PROBLEM STATEMENT: Among the entries below, which lines run from the line with "Image resolution: width=820, height=1180." through the line with "Login (873, 15)"? Retype those, both ends included, exactly and without pictures.

INFORMATION SHOWN:
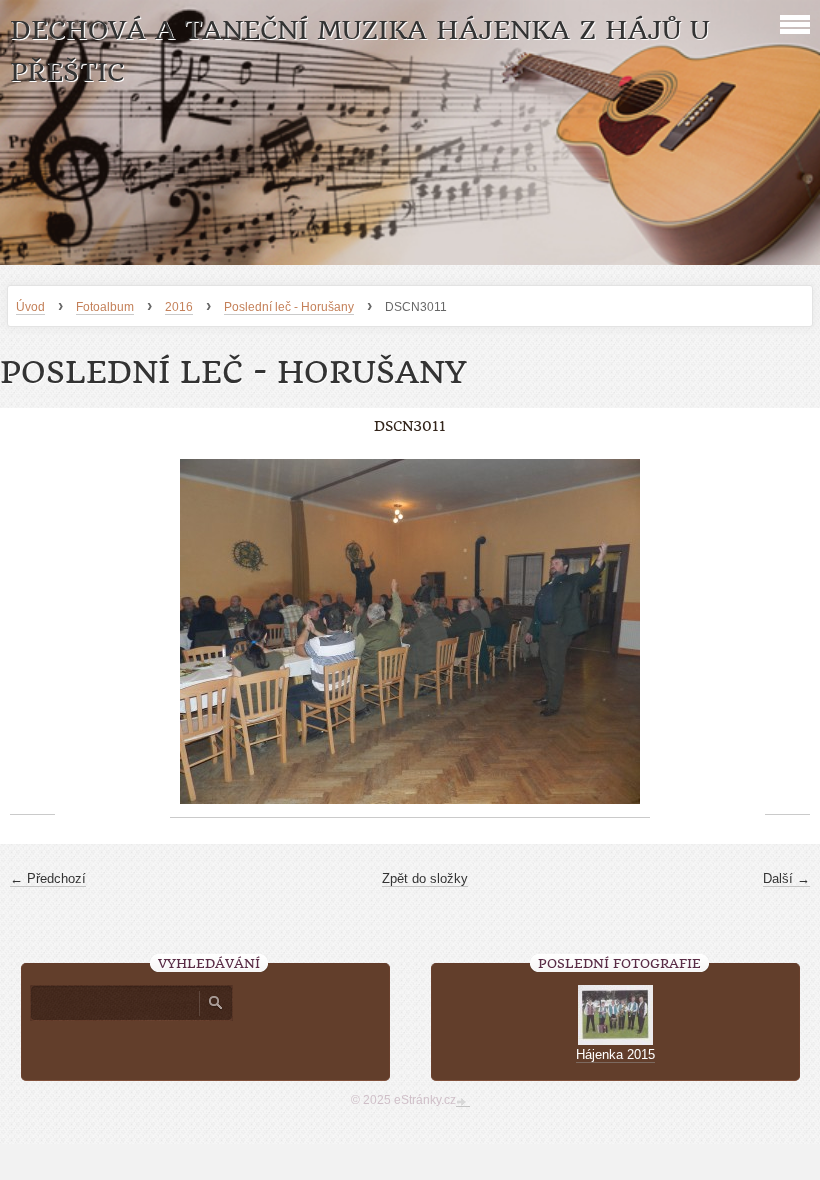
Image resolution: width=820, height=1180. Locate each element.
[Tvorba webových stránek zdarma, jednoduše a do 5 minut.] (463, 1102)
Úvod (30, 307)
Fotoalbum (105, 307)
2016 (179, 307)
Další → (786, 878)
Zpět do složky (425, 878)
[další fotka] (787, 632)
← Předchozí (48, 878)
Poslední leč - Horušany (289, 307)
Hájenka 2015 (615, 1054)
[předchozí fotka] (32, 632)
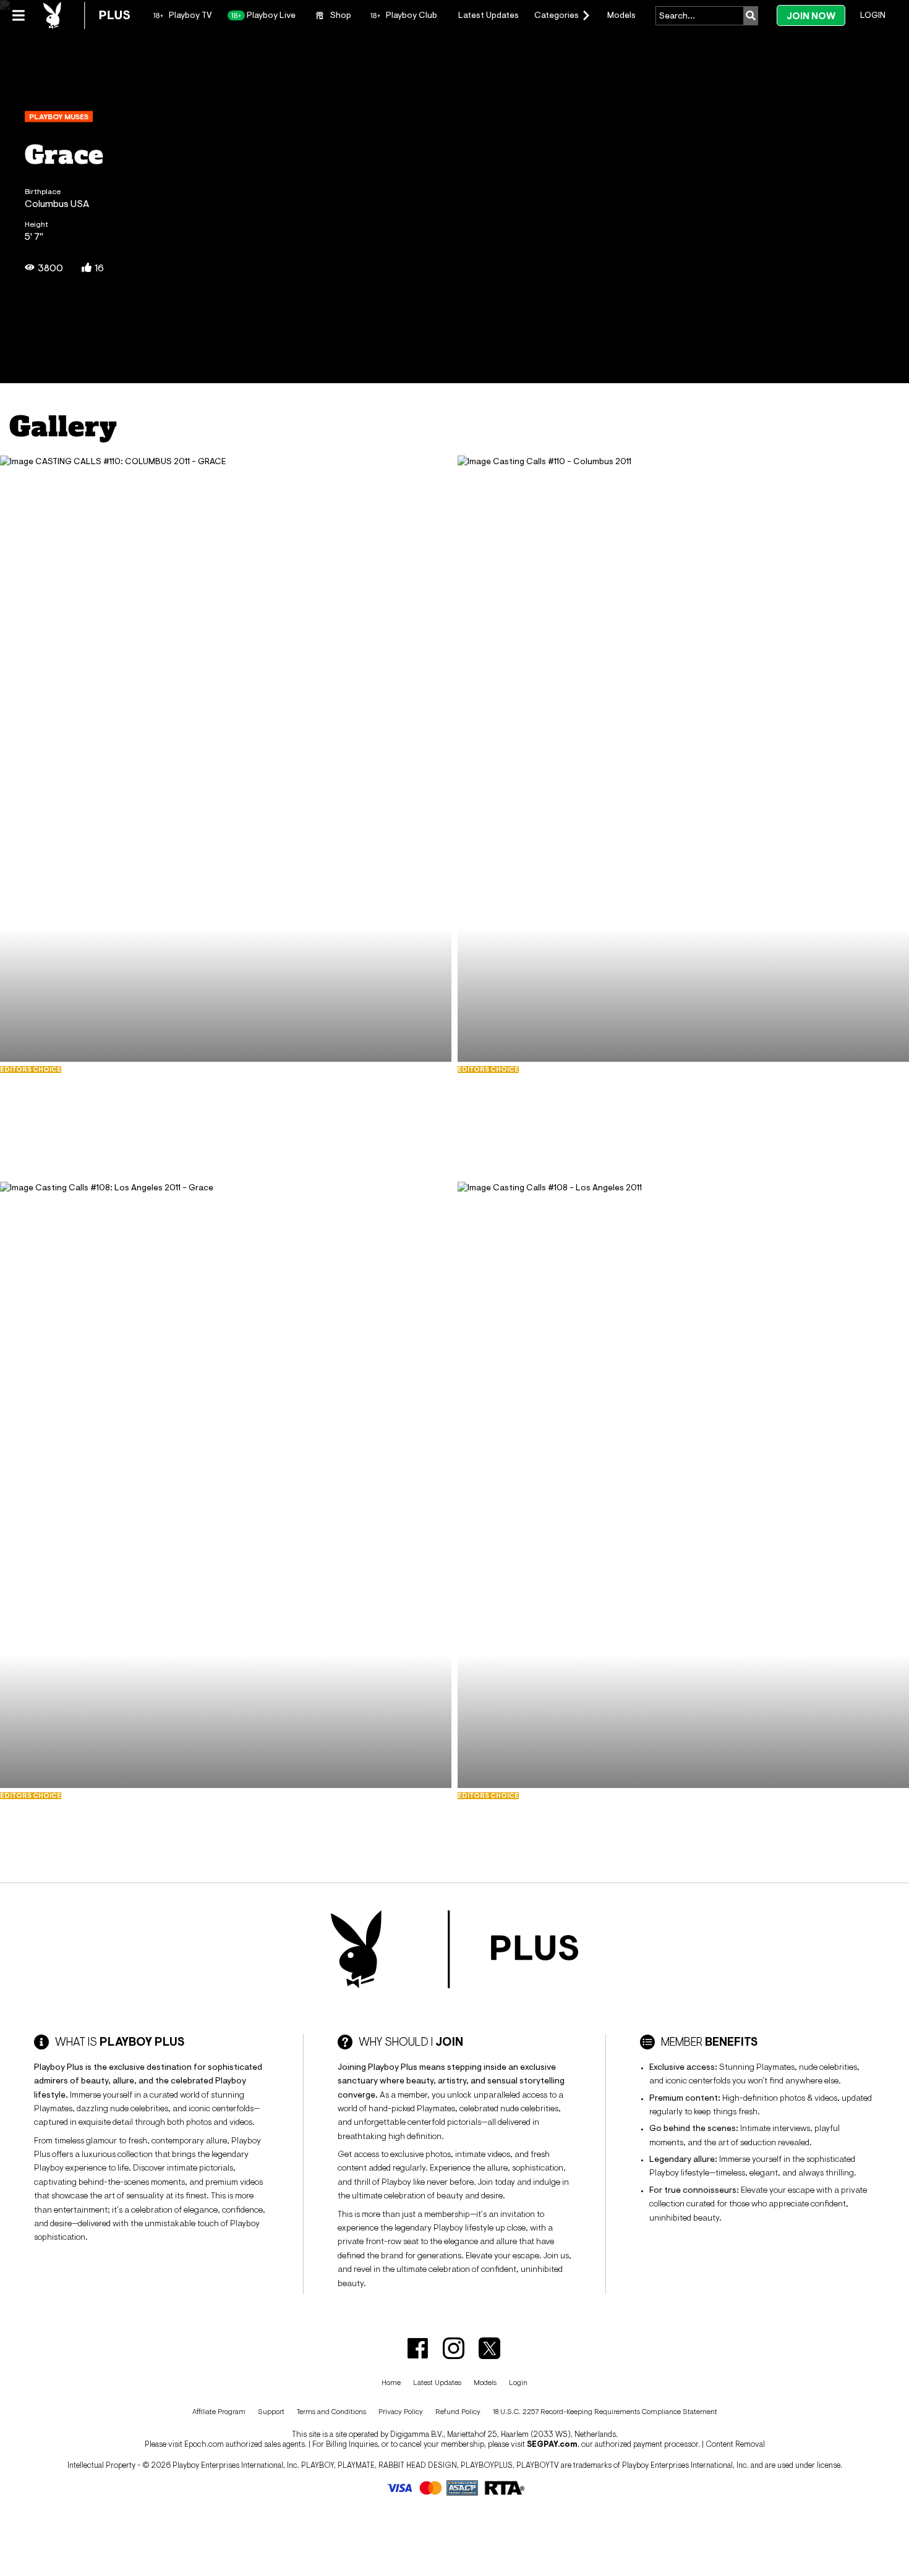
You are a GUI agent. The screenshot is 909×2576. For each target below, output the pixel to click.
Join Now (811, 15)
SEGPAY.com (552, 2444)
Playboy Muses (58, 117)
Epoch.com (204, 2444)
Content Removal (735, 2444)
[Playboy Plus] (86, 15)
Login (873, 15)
...
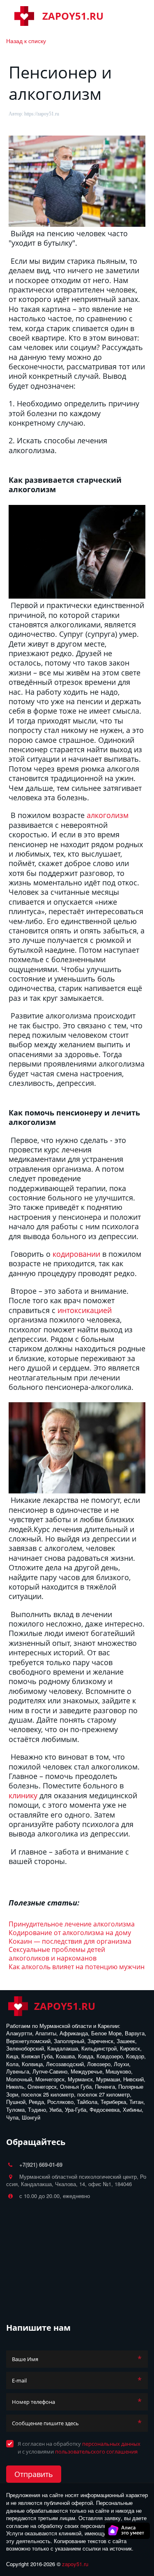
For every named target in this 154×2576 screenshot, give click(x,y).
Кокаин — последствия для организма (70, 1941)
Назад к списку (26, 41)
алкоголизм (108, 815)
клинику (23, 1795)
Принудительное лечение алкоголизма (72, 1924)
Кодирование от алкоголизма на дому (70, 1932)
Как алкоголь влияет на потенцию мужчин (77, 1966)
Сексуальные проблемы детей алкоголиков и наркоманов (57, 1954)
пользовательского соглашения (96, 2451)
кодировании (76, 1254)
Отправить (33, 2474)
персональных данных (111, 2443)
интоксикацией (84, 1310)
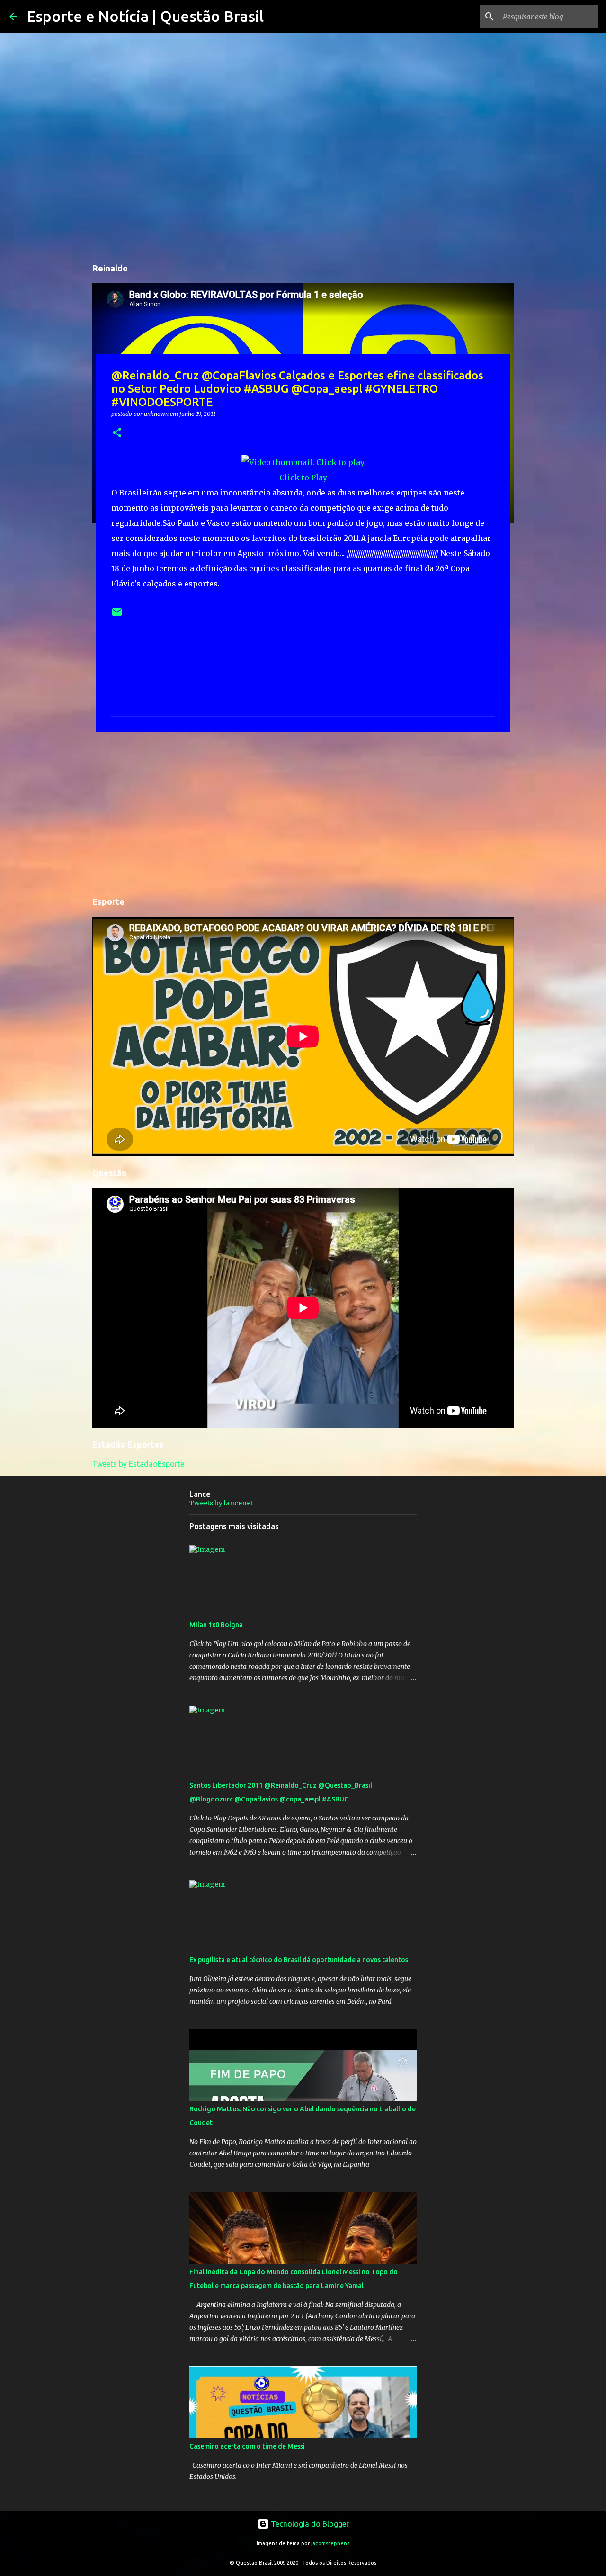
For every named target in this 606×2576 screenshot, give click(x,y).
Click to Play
---
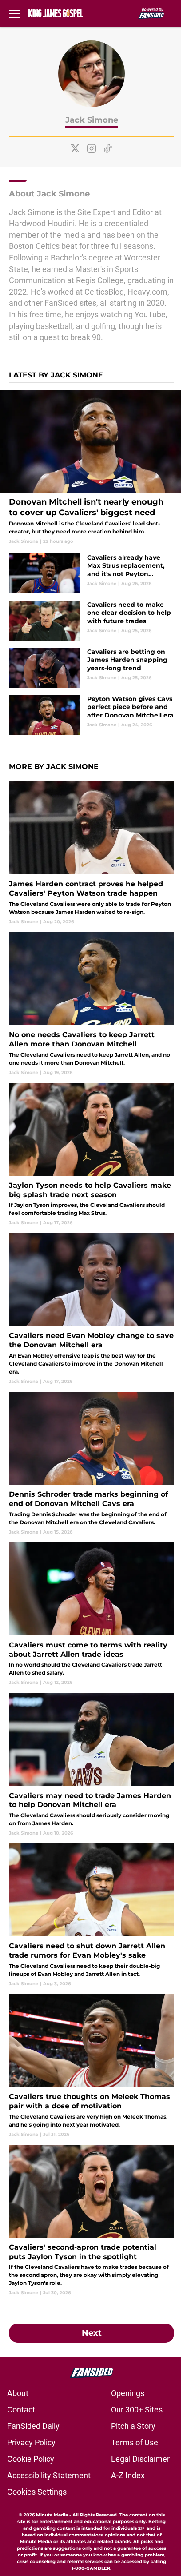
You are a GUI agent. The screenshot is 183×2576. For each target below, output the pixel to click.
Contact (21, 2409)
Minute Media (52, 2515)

THE COMPLETED TASK:
Image resolution: width=820, height=1180. Locate each element.
[Tvorba webových stránek zdarma, jednoduše a do 5 minut.] (463, 1102)
Úvod (30, 307)
Fotoalbum (105, 307)
2016 (179, 307)
Další → (786, 878)
Zpět do složky (425, 878)
[další fotka] (787, 632)
← Předchozí (48, 878)
Poslední leč - Horušany (289, 307)
Hájenka 2015 (615, 1054)
[předchozí fotka] (32, 632)
You are a GUI agent. The screenshot is 909×2576. For each target below, output the pixel to click.
Join Now (811, 15)
SEGPAY.com (552, 2444)
Playboy Muses (58, 117)
Epoch.com (204, 2444)
Content Removal (735, 2444)
[Playboy Plus] (86, 15)
Login (873, 15)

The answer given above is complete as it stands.